(Data on finding visible targets)
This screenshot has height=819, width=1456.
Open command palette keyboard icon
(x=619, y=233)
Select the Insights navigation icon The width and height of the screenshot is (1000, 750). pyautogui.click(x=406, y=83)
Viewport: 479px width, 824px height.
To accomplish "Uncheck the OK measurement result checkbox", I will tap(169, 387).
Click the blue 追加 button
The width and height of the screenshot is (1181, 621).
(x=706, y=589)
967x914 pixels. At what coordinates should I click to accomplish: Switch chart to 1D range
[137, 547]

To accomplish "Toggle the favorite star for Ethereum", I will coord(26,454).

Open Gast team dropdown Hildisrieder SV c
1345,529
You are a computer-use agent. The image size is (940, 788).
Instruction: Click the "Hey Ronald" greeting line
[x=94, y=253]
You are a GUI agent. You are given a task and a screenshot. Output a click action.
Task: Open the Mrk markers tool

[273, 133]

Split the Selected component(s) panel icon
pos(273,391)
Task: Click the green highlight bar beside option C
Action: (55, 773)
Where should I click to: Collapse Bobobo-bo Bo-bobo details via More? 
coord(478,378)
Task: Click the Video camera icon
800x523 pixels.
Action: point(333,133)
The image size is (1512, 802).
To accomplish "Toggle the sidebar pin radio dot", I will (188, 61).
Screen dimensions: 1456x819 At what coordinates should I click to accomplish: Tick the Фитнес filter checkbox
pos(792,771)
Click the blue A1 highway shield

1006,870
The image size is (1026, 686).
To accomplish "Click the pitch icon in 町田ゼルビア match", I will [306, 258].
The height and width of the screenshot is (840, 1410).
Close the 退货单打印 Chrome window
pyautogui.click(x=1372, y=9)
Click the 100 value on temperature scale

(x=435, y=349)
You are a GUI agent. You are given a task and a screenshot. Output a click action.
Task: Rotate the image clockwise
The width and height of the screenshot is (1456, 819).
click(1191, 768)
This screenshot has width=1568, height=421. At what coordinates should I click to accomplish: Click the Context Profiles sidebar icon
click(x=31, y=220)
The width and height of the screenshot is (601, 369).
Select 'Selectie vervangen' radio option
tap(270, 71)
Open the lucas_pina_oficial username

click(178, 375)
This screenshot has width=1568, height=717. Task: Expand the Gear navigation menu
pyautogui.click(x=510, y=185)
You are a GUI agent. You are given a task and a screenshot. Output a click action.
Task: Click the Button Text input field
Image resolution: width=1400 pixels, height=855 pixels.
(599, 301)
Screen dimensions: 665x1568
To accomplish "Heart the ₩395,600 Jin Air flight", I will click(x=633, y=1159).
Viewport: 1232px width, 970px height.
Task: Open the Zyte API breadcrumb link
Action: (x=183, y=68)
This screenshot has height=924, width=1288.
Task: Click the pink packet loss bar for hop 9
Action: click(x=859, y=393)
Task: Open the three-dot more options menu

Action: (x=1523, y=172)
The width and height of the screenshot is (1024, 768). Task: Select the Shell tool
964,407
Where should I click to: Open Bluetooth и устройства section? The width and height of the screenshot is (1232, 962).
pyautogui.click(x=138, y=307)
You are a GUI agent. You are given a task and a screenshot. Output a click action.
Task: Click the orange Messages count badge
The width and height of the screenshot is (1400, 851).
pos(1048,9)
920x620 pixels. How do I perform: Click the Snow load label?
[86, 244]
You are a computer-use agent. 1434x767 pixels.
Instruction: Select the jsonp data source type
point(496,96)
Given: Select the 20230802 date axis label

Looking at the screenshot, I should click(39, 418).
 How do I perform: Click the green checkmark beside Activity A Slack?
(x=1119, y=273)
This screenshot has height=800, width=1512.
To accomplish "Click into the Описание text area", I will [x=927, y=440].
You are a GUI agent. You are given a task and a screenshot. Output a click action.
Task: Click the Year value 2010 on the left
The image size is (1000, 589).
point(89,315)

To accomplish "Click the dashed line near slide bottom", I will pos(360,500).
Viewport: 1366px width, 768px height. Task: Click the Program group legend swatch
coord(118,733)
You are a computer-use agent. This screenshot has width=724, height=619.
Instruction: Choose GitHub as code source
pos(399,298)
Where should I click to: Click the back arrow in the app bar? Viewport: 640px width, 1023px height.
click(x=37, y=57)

**WHAT THE TASK REQUIRES**:
Repeat every line of the items above word for word.

**SOLUTION TO THIS EXERCISE**:
This screenshot has height=819, width=1456.
Open command palette keyboard icon
(x=619, y=233)
Select the Insights navigation icon The width and height of the screenshot is (1000, 750). pyautogui.click(x=406, y=83)
Viewport: 479px width, 824px height.
To accomplish "Uncheck the OK measurement result checkbox", I will tap(169, 387).
Click the blue 追加 button
The width and height of the screenshot is (1181, 621).
(x=706, y=589)
967x914 pixels. At what coordinates should I click to accomplish: Switch chart to 1D range
[137, 547]

To accomplish "Toggle the favorite star for Ethereum", I will coord(26,454).

Open Gast team dropdown Hildisrieder SV c
1345,529
You are a computer-use agent. The image size is (940, 788).
Instruction: Click the "Hey Ronald" greeting line
[x=94, y=253]
You are a GUI agent. You are given a task and a screenshot. Output a click action.
Task: Open the Mrk markers tool

[273, 133]

Split the Selected component(s) panel icon
pos(273,391)
Task: Click the green highlight bar beside option C
Action: (55, 773)
Where should I click to: Collapse Bobobo-bo Bo-bobo details via More? 
coord(478,378)
Task: Click the Video camera icon
800x523 pixels.
Action: point(333,133)
The image size is (1512, 802).
To accomplish "Toggle the sidebar pin radio dot", I will (188, 61).
Screen dimensions: 1456x819 At what coordinates should I click to accomplish: Tick the Фитнес filter checkbox
pos(792,771)
Click the blue A1 highway shield

1006,870
The image size is (1026, 686).
To accomplish "Click the pitch icon in 町田ゼルビア match", I will [306, 258].
The height and width of the screenshot is (840, 1410).
Close the 退货单打印 Chrome window
pyautogui.click(x=1372, y=9)
Click the 100 value on temperature scale

(x=435, y=349)
You are a GUI agent. You are given a task and a screenshot. Output a click action.
Task: Rotate the image clockwise
The width and height of the screenshot is (1456, 819).
click(1191, 768)
This screenshot has width=1568, height=421. At what coordinates should I click to accomplish: Click the Context Profiles sidebar icon
click(x=31, y=220)
The width and height of the screenshot is (601, 369).
Select 'Selectie vervangen' radio option
tap(270, 71)
Open the lucas_pina_oficial username

click(178, 375)
This screenshot has width=1568, height=717. Task: Expand the Gear navigation menu
pyautogui.click(x=510, y=185)
You are a GUI agent. You are given a task and a screenshot. Output a click action.
Task: Click the Button Text input field
Image resolution: width=1400 pixels, height=855 pixels.
(599, 301)
Screen dimensions: 665x1568
To accomplish "Heart the ₩395,600 Jin Air flight", I will click(x=633, y=1159).
Viewport: 1232px width, 970px height.
Task: Open the Zyte API breadcrumb link
Action: (x=183, y=68)
This screenshot has height=924, width=1288.
Task: Click the pink packet loss bar for hop 9
Action: click(x=859, y=393)
Task: Open the three-dot more options menu

Action: (x=1523, y=172)
The width and height of the screenshot is (1024, 768). Task: Select the Shell tool
964,407
Where should I click to: Open Bluetooth и устройства section? The width and height of the screenshot is (1232, 962).
pyautogui.click(x=138, y=307)
You are a GUI agent. You are given a task and a screenshot. Output a click action.
Task: Click the orange Messages count badge
The width and height of the screenshot is (1400, 851).
pos(1048,9)
920x620 pixels. How do I perform: Click the Snow load label?
[86, 244]
You are a computer-use agent. 1434x767 pixels.
Instruction: Select the jsonp data source type
point(496,96)
Given: Select the 20230802 date axis label

Looking at the screenshot, I should click(39, 418).
 How do I perform: Click the green checkmark beside Activity A Slack?
(x=1119, y=273)
This screenshot has height=800, width=1512.
To accomplish "Click into the Описание text area", I will [x=927, y=440].
You are a GUI agent. You are given a task and a screenshot. Output a click action.
Task: Click the Year value 2010 on the left
The image size is (1000, 589).
point(89,315)

To accomplish "Click the dashed line near slide bottom", I will pos(360,500).
Viewport: 1366px width, 768px height. Task: Click the Program group legend swatch
coord(118,733)
You are a computer-use agent. This screenshot has width=724, height=619.
Instruction: Choose GitHub as code source
pos(399,298)
Where should I click to: Click the back arrow in the app bar? Viewport: 640px width, 1023px height.
click(x=37, y=57)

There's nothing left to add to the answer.